■ TASK TO CARRY OUT ■
In the post titled "Ranges of Intelligence," what definition of intelligence does the writer give?

■ QUOTED PASSAGE ■
Friday, November 18, 2005

Ranges of Intelligence

"It has yet to be proven that intelligence has any survival value."
~ Arthur C. Clarke
In my work I meet people from more or less every conceivable background. My current position in law is such that yesterday I was defending a down and out beggar on a charge of assaulting a police officer, and yet today I am advising an engineer on the legal implications of his contract with a local council. Tomorrow I'll probably be pleading that a loan shark shouldn't take some lady's Mercedes. Now, I don't pretend that the background of a person determines their intelligence, that is clearly wrong, but such varied exposure to different areas of society does present a wide view. What never ceases to amaze me is the variety of intelligence displayed by different people.
I'll quickly define my meaning of intelligence: "the ability to perceive the meaning and implication of one's surroundings."
It really can be anything from simply understanding a legal concept upon explanation to conducting an intelligible (even interesting?!) conversation. It's about understanding the effects of actions and the meanings of static concepts. I'm no closer to defining it am I? My definition, in short, attempts to define intelligence by reference to perception, rather than 'knowledge' or 'wisdom' ('wisdom' seems to me to be 'experience' applied to 'perception').

■ DATASET ENTRIES ■
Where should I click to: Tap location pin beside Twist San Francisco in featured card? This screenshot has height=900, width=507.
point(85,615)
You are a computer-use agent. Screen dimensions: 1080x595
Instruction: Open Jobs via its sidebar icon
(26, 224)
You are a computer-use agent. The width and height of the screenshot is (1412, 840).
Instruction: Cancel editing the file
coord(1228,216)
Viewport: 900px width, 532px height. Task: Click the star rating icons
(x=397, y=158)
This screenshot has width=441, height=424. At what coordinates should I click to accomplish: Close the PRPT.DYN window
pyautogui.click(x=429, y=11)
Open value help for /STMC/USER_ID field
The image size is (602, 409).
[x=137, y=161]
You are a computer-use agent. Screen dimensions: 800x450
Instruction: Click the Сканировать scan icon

...

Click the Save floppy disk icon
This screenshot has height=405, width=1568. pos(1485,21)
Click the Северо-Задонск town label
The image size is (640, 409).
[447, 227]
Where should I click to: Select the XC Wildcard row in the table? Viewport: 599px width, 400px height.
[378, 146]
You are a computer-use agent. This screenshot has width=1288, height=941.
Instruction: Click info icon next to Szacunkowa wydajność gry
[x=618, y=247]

...

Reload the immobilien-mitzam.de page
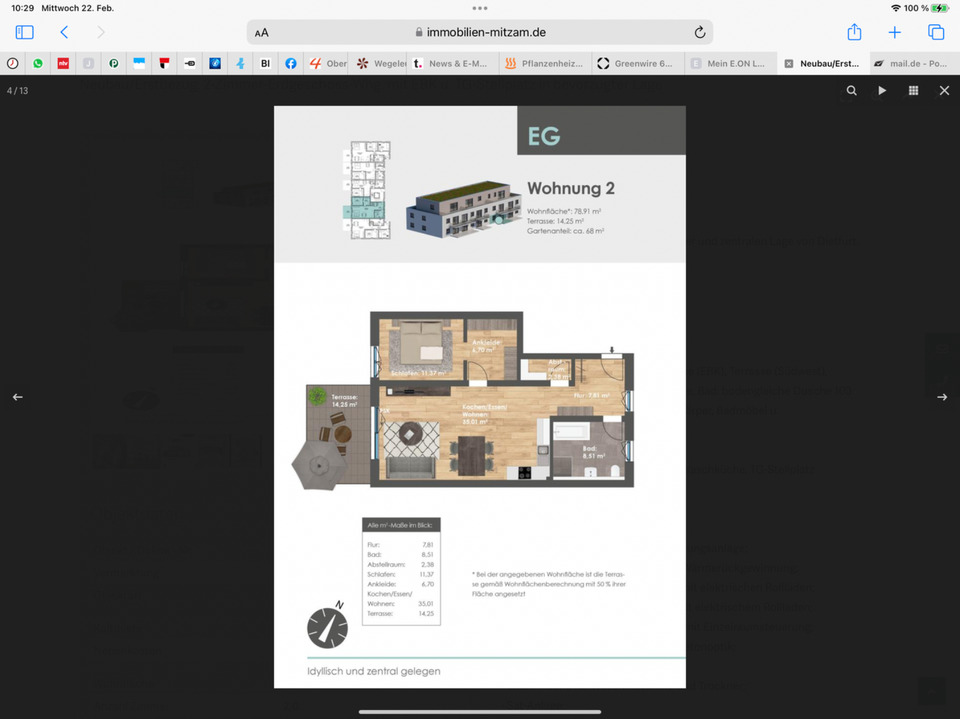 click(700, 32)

■ COMPLETED EXERCISE ■
The ability to perceive the meaning and implication of one's surroundings.